## TEXT ZUR ANALYSE
════
Die bisher dominierende Prionenerkrankung ist die Rinderkrankheit (BSE oder Bovine Spongiforme Enzephalopathie). Sie wurde 1986 erstmals im englischen Kent bei zehn Rindern festgestellt. Die Rinder begannen zu straucheln und über die eigenen Beine zu stolpern. Kurze Zeit darauf starben sie. Da in England seit den 70er Jahren unzureichend erhitztes Tiermehl als Kraftfutter für Rinder angeboten wurde, erscheint es am wahrscheinlichsten, dass die Krankheit über diesen Weg ihren unheilvollen Lauf nahm. Im Gehirn fand sich ein schwammartig durchlöchertes Gewebe, in denen Prionen nachgewiesen wurden.

Parallel hierzu nahm in England die von-Creutzfeldt-Jacob-Erkrankung zu und dokumentierte einmal mehr, dass sie von der Rinderkrankheit übertragen wird. Bisher sind 152 Todesfälle aufgetreten; die Zahl der Erkrankungen wird allerdings noch weiter steigen. Unsicher ist letztlich die Latenzzeit, nach der die Erkrankung beim Menschen auftritt. In England ist aufgefallen, dass es sich bisher um eine sehr frühe Form handelt. Sie führt nämlich bereits bei 20-40-Jährigen zum Tod, und nicht erst im höheren Lebensalter.
════
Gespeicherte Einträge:
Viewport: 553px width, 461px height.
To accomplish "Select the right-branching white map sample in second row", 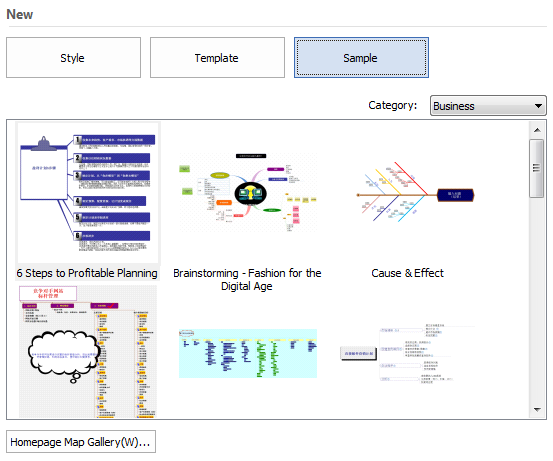I will pyautogui.click(x=407, y=353).
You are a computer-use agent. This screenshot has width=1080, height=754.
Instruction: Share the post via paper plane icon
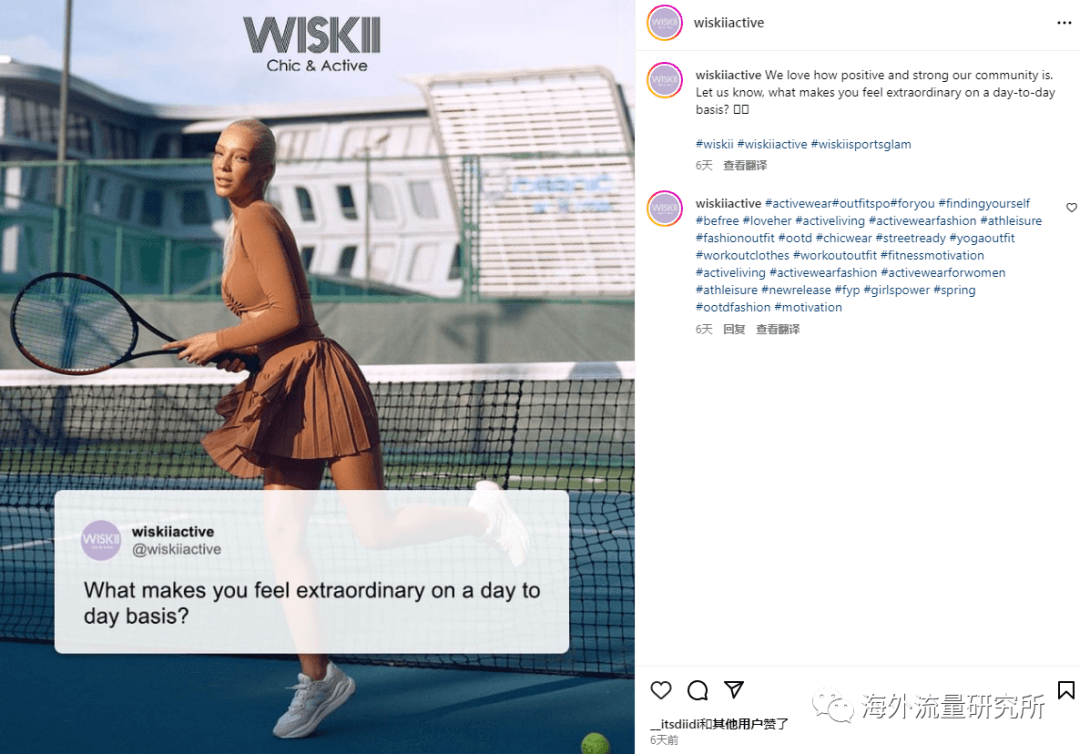pyautogui.click(x=734, y=689)
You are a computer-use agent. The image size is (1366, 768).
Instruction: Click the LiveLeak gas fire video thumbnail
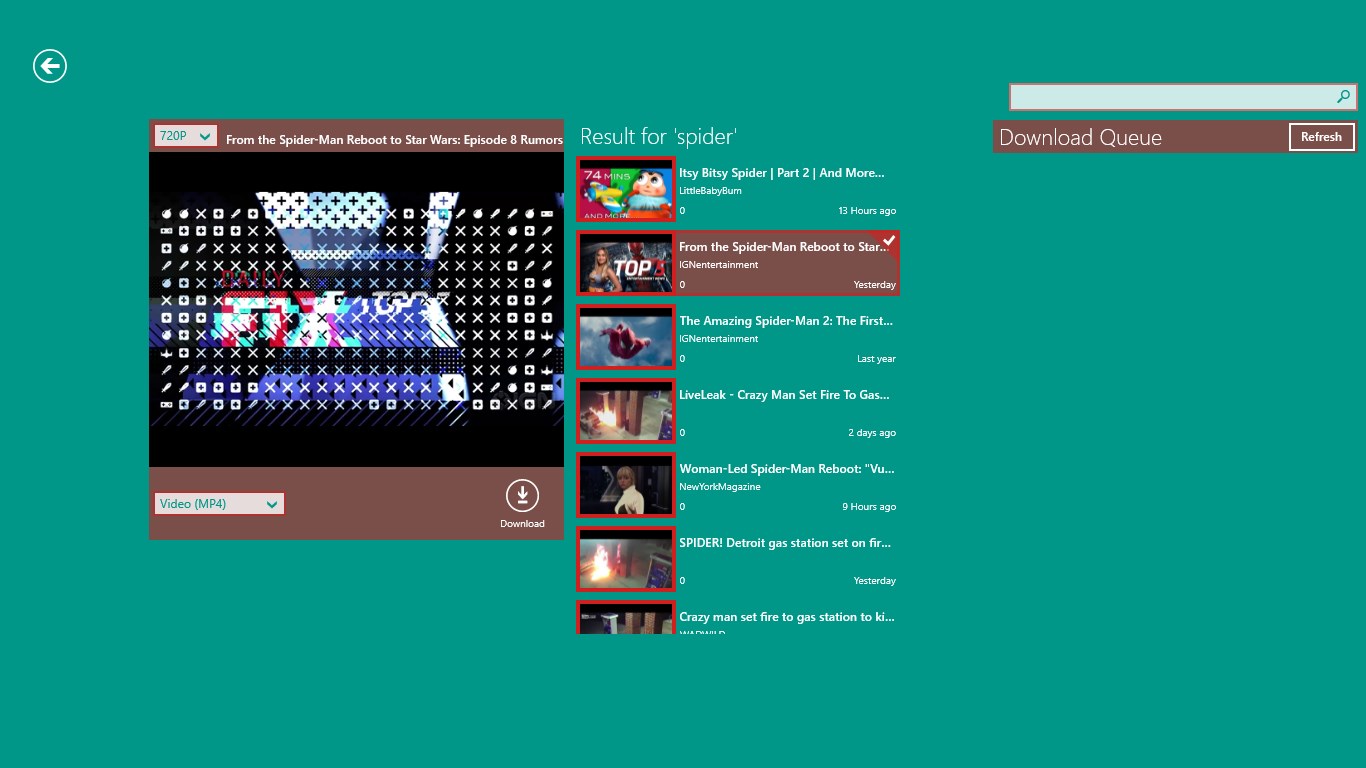[x=625, y=411]
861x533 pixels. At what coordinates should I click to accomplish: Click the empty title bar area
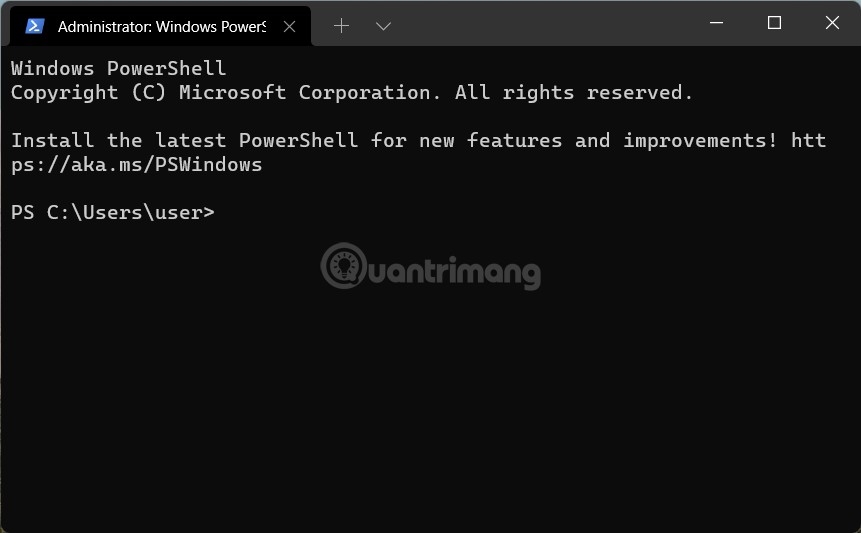(540, 24)
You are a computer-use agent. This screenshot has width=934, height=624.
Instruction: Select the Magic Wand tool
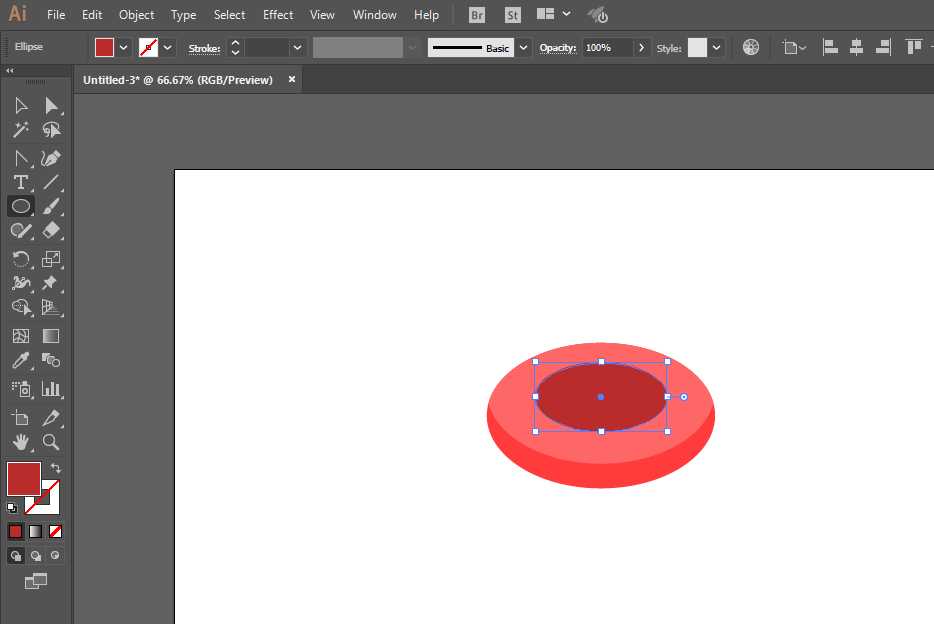click(22, 129)
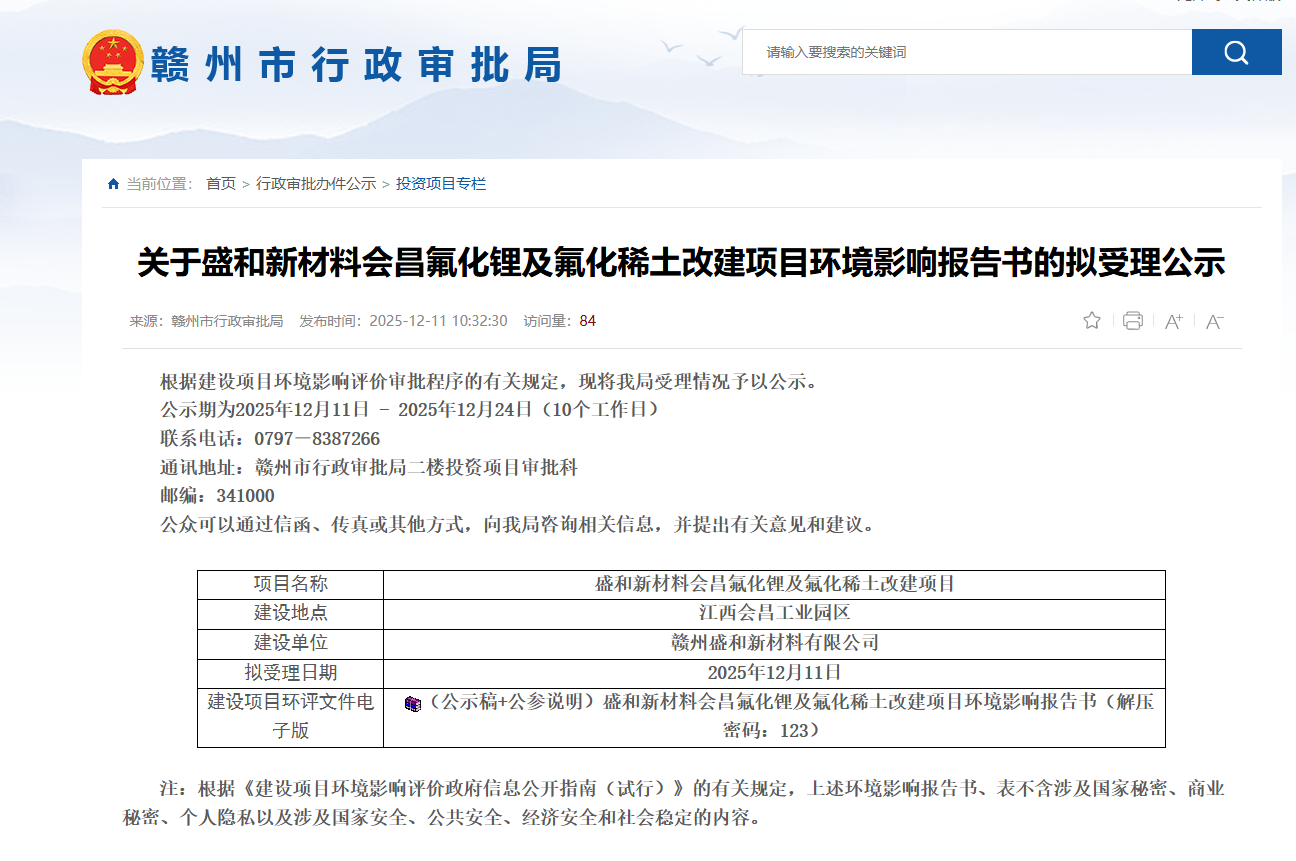Click the publish time 2025-12-11 10:32:30
The width and height of the screenshot is (1296, 861).
point(438,321)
════
## SELBST AUSPROBIEREN
Geben Sie aus dem Text über die Rinderkrankheit BSE den Abschnitt wortgetreu aus, der mit „Die bisher dominierende“ beginnt und sich bis einschließlich „Prionen nachgewiesen wurden.“ erstreckt. Die Zeilen stehen in keinem Zusammenhang mit dem Text.

## ERGEBNIS DER ÜBUNG
Die bisher dominierende Prionenerkrankung ist die Rinderkrankheit (BSE oder Bovine Spongiforme Enzephalopathie). Sie wurde 1986 erstmals im englischen Kent bei zehn Rindern festgestellt. Die Rinder begannen zu straucheln und über die eigenen Beine zu stolpern. Kurze Zeit darauf starben sie. Da in England seit den 70er Jahren unzureichend erhitztes Tiermehl als Kraftfutter für Rinder angeboten wurde, erscheint es am wahrscheinlichsten, dass die Krankheit über diesen Weg ihren unheilvollen Lauf nahm. Im Gehirn fand sich ein schwammartig durchlöchertes Gewebe, in denen Prionen nachgewiesen wurden.